Problem details -> What is needed is an exact repetition of the lines below, from the first one through the one holding "Screen dimensions: 167x167", with no pictures and nothing else.

------ Source information

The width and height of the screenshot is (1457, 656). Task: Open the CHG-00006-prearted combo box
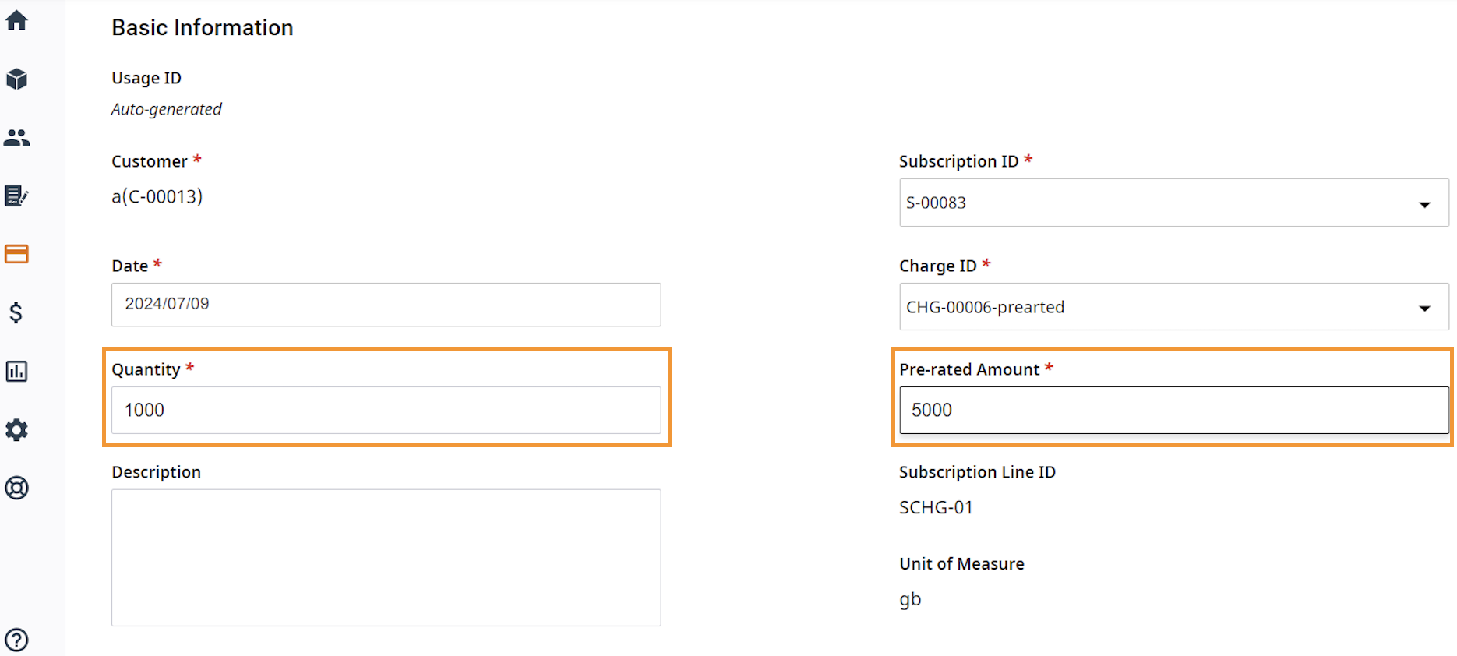click(x=1174, y=307)
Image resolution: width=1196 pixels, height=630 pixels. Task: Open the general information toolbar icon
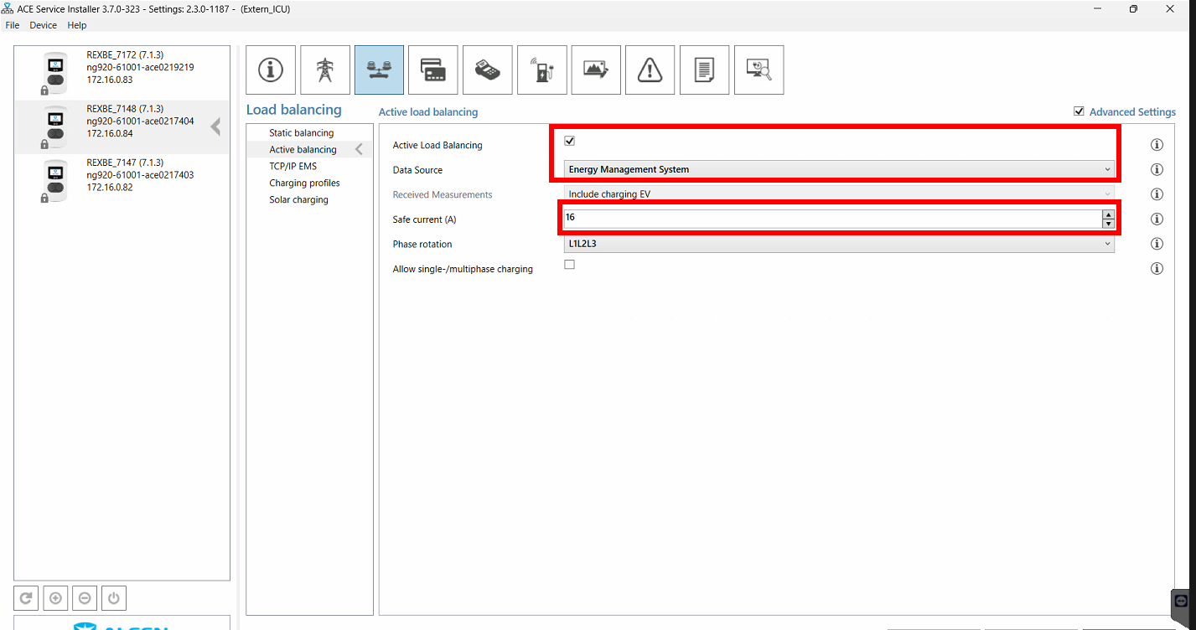coord(271,70)
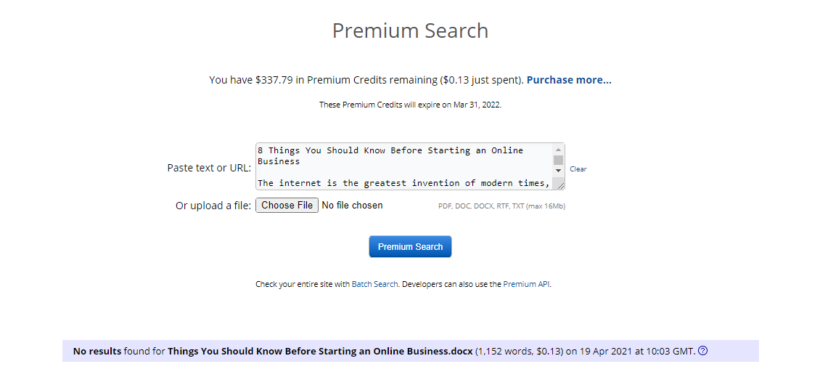Open the Batch Search link
The width and height of the screenshot is (820, 385).
(x=374, y=285)
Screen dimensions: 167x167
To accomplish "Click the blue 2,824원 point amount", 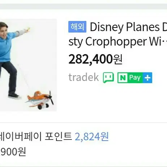I will pyautogui.click(x=91, y=137).
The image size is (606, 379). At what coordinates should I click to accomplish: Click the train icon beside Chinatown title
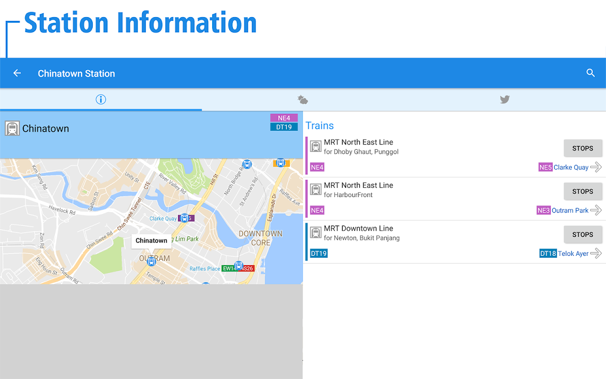(x=12, y=128)
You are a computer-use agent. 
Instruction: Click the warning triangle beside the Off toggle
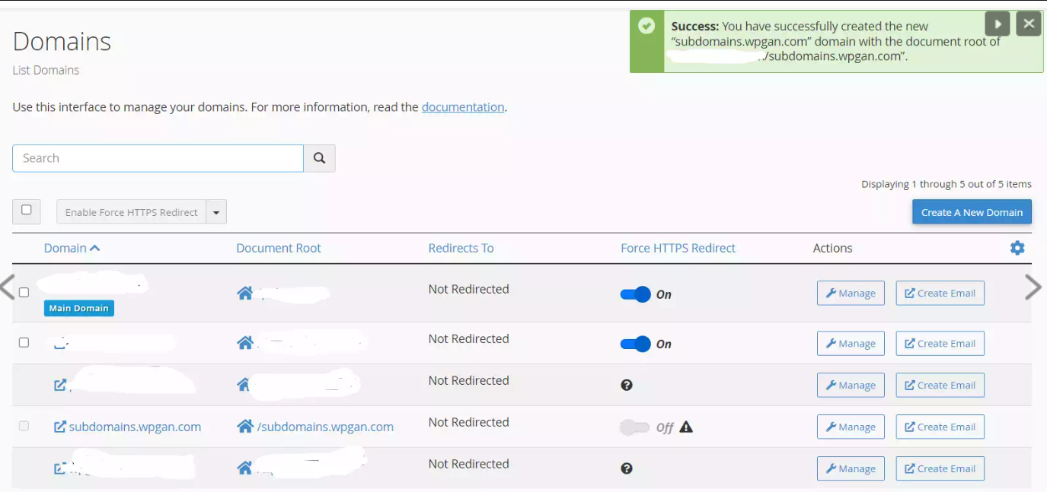(x=686, y=427)
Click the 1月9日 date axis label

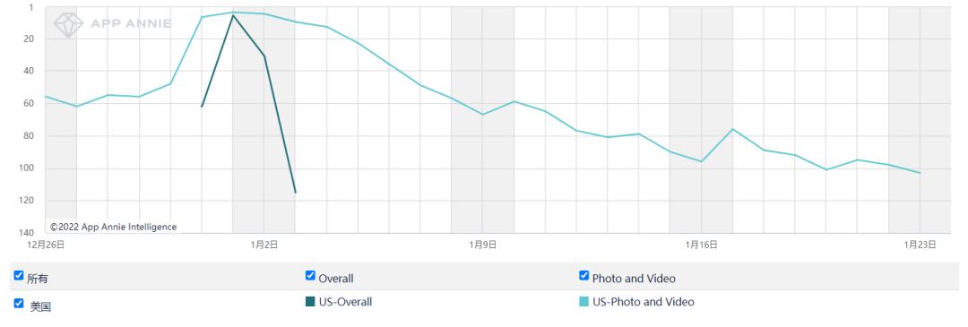tap(483, 245)
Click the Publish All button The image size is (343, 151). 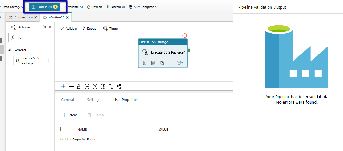coord(44,7)
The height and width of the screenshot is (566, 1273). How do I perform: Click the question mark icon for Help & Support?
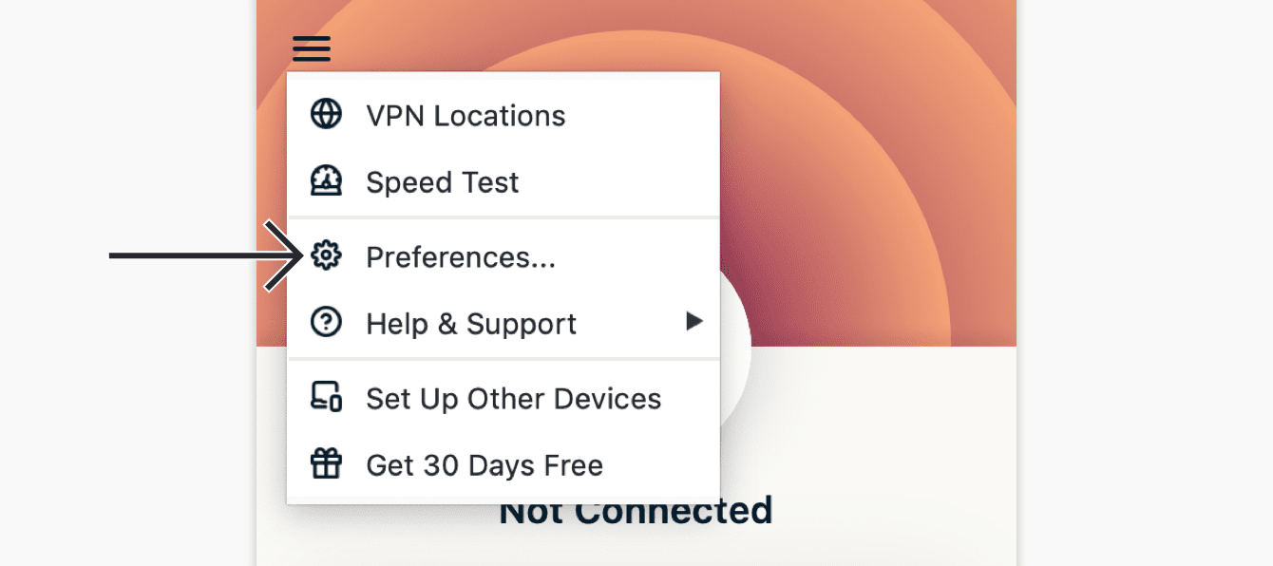click(327, 322)
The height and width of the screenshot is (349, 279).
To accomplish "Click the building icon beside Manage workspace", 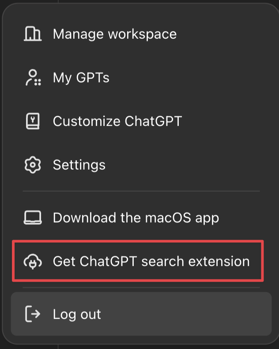I will (x=33, y=33).
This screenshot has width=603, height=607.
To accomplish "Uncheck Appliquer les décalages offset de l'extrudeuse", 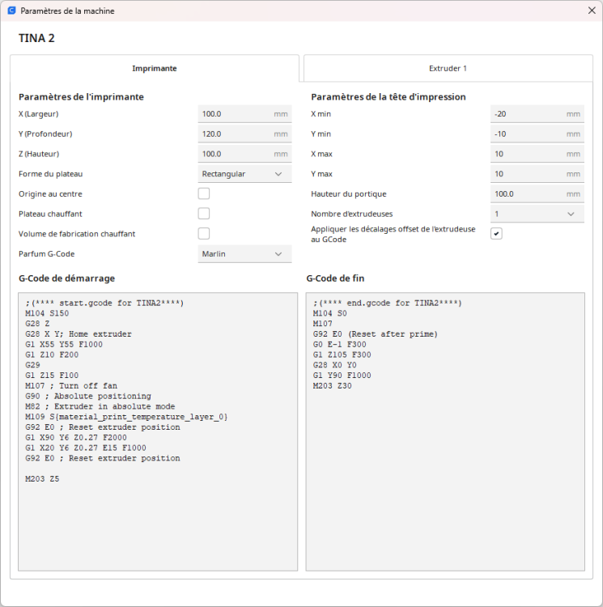I will click(497, 234).
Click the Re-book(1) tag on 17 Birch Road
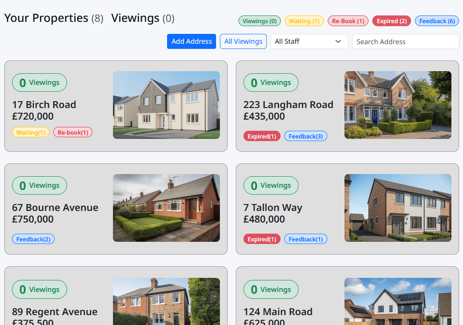The width and height of the screenshot is (463, 325). tap(73, 132)
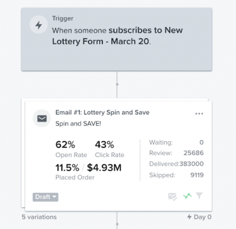
Task: Click the filter funnel icon
Action: point(199,196)
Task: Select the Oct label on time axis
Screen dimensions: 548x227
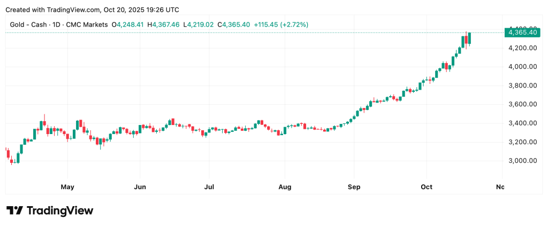Action: pyautogui.click(x=427, y=187)
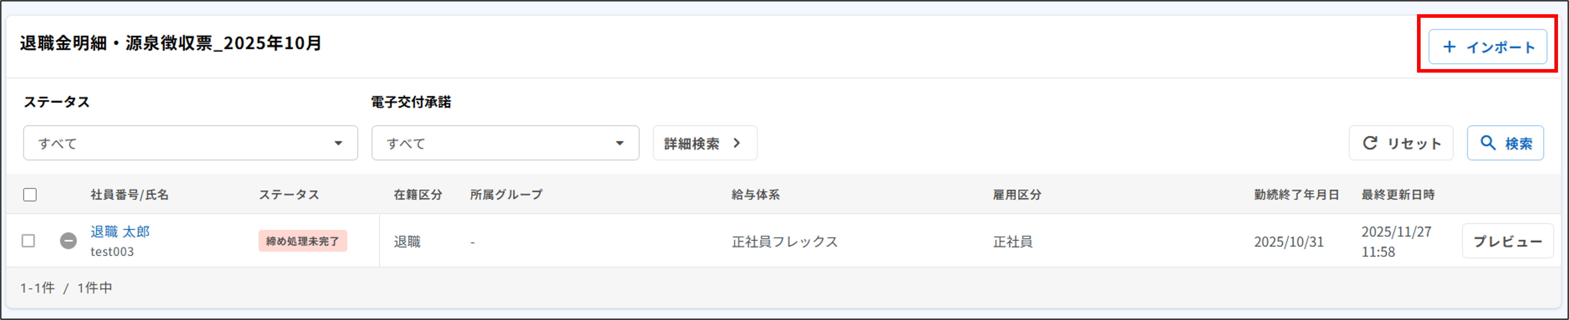Expand 詳細検索 to show advanced filters
Image resolution: width=1569 pixels, height=320 pixels.
[x=703, y=143]
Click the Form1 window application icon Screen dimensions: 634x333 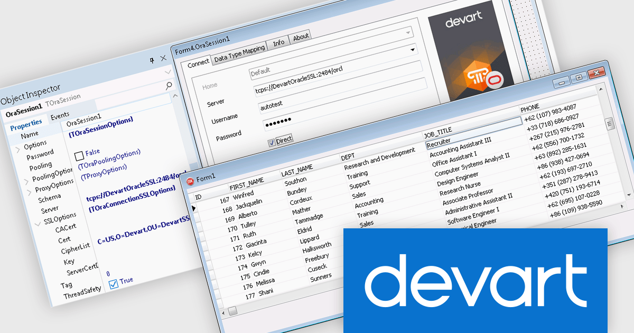point(190,181)
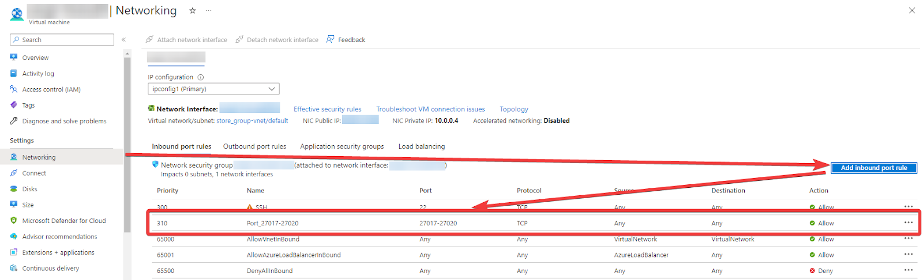
Task: Collapse the sidebar with the double chevron
Action: [x=123, y=40]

------------

Answer ->
The width and height of the screenshot is (1457, 656). Task: Open the CHG-00006-prearted combo box
click(x=1174, y=307)
Image resolution: width=1196 pixels, height=630 pixels. Task: Open the general information toolbar icon
coord(271,70)
Open the Batch Search link
The width and height of the screenshot is (820, 385).
(x=374, y=285)
Screen dimensions: 167x167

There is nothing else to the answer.